── Material shown
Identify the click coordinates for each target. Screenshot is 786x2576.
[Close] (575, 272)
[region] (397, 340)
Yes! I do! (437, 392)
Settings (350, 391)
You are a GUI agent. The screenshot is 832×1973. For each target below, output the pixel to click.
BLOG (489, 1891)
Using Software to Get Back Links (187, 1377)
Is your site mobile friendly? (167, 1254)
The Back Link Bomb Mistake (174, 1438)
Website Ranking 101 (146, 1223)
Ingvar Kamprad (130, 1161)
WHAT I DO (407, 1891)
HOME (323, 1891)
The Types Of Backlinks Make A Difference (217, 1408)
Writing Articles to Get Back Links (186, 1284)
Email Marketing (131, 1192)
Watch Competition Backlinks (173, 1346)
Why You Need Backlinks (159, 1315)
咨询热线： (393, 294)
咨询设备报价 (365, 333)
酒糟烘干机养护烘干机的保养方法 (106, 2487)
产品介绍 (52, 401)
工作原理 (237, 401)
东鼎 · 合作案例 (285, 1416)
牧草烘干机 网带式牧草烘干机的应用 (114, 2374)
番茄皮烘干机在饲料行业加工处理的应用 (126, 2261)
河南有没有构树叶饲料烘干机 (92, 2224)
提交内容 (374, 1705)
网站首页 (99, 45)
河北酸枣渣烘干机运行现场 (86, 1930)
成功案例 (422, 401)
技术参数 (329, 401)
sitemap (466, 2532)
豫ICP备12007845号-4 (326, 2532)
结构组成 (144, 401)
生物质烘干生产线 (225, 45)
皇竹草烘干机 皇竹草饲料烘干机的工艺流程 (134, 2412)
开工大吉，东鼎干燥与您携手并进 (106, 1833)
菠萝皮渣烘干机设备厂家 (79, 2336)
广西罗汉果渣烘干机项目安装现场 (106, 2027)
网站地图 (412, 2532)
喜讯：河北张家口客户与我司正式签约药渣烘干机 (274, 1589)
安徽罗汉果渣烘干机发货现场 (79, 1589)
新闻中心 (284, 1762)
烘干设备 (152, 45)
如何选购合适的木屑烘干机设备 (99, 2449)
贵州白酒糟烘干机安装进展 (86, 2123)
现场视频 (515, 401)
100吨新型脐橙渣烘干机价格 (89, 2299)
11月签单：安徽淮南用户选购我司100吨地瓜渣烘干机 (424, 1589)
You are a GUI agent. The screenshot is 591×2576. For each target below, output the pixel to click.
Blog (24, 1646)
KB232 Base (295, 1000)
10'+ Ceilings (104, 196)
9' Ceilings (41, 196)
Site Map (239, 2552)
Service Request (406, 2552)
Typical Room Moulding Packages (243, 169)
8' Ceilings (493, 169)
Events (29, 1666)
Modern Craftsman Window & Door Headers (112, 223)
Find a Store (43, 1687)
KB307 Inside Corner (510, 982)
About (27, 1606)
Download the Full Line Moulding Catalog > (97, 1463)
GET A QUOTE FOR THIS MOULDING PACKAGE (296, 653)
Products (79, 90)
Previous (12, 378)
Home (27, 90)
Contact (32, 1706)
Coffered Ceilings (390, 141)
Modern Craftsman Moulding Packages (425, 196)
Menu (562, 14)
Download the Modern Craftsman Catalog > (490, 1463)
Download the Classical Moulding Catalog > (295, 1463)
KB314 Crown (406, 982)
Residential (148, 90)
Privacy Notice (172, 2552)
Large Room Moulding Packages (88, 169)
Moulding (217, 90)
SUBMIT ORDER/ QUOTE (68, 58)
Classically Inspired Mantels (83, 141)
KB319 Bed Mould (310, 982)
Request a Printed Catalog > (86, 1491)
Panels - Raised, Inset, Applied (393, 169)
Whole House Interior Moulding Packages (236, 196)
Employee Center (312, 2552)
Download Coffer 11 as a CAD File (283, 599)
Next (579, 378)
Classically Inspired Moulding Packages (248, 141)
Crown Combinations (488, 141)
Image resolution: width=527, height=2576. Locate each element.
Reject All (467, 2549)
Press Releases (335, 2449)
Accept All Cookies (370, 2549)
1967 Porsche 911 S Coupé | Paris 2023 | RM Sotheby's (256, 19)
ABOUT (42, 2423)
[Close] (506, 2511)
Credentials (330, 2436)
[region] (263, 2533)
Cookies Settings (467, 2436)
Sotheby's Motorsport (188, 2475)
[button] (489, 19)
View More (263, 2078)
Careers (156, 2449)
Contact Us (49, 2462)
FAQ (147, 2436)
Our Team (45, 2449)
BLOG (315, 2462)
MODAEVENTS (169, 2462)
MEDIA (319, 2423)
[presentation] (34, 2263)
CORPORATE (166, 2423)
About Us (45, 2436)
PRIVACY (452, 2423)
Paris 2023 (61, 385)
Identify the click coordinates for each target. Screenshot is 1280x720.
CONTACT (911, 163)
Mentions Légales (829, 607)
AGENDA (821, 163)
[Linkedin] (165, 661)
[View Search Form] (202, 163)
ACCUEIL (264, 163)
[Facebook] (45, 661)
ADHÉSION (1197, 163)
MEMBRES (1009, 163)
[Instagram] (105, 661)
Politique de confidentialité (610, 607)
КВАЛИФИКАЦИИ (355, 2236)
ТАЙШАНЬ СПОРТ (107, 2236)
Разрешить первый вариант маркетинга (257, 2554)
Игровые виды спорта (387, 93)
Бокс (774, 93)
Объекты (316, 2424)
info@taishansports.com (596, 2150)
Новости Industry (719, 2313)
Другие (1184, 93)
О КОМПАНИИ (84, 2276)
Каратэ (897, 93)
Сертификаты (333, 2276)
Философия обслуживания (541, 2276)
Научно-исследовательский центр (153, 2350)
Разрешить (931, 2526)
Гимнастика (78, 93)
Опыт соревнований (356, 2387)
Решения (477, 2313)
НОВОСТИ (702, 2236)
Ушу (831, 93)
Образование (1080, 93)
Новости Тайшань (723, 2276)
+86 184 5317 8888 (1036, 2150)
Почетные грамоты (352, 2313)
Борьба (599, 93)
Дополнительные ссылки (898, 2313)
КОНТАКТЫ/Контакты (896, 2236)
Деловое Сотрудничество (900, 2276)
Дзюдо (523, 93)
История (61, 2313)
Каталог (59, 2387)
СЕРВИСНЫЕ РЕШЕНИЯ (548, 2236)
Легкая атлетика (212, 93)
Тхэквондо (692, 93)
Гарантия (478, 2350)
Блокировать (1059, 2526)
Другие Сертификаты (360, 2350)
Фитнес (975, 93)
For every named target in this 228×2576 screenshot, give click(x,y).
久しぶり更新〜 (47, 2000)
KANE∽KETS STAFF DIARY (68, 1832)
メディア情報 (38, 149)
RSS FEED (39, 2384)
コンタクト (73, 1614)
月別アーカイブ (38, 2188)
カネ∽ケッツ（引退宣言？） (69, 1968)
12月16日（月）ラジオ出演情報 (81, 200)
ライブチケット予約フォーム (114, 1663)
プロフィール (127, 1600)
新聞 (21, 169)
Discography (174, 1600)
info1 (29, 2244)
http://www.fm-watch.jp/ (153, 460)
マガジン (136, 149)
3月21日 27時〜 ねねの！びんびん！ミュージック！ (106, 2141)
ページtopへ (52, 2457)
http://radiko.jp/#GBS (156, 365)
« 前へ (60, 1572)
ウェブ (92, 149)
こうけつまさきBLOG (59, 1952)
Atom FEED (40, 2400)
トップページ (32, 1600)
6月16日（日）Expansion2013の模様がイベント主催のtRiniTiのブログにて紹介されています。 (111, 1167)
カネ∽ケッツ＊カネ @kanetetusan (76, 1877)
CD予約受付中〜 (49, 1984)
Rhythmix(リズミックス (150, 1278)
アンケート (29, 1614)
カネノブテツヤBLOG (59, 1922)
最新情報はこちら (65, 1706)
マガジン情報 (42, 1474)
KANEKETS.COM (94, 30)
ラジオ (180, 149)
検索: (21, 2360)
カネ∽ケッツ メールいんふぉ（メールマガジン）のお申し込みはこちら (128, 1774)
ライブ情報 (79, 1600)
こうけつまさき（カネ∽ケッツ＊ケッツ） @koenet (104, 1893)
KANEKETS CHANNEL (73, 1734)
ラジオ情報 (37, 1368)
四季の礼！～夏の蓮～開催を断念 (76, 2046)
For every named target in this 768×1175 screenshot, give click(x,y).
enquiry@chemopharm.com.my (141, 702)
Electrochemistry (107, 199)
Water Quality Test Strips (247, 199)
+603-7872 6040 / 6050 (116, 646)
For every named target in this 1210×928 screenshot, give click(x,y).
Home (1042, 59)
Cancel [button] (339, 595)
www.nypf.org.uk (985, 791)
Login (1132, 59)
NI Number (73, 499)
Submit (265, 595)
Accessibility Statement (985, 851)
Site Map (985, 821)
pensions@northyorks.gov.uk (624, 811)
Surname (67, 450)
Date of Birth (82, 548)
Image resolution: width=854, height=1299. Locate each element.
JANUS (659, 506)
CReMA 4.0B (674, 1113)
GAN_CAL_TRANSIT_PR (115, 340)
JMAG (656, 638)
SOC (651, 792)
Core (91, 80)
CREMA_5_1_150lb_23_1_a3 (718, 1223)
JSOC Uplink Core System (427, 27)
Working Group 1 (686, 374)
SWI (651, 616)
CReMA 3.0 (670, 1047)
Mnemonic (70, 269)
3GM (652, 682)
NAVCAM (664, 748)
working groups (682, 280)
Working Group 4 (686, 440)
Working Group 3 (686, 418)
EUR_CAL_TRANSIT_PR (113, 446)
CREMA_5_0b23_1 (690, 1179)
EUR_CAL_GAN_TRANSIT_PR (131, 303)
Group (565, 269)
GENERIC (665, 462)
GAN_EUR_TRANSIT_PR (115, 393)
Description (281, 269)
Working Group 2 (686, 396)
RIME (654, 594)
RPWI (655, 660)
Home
────
Starting at the line that contains "SOC (651, 792)" and ending at the last line of the records, output those lines as a JSON list of strings, one string per line, with blank lines omitted.

▸ Answer for the task
[
  "SOC (651, 792)",
  "Core (91, 80)",
  "CREMA_5_1_150lb_23_1_a3 (718, 1223)",
  "JSOC Uplink Core System (427, 27)",
  "Working Group 1 (686, 374)",
  "SWI (651, 616)",
  "CReMA 3.0 (670, 1047)",
  "Mnemonic (70, 269)",
  "3GM (652, 682)",
  "NAVCAM (664, 748)",
  "working groups (682, 280)",
  "Working Group 4 (686, 440)",
  "Working Group 3 (686, 418)",
  "EUR_CAL_TRANSIT_PR (113, 446)",
  "CREMA_5_0b23_1 (690, 1179)",
  "EUR_CAL_GAN_TRANSIT_PR (131, 303)",
  "Group (565, 269)",
  "GENERIC (665, 462)",
  "GAN_EUR_TRANSIT_PR (115, 393)",
  "Description (281, 269)",
  "Working Group 2 (686, 396)",
  "RIME (654, 594)",
  "RPWI (655, 660)",
  "Home"
]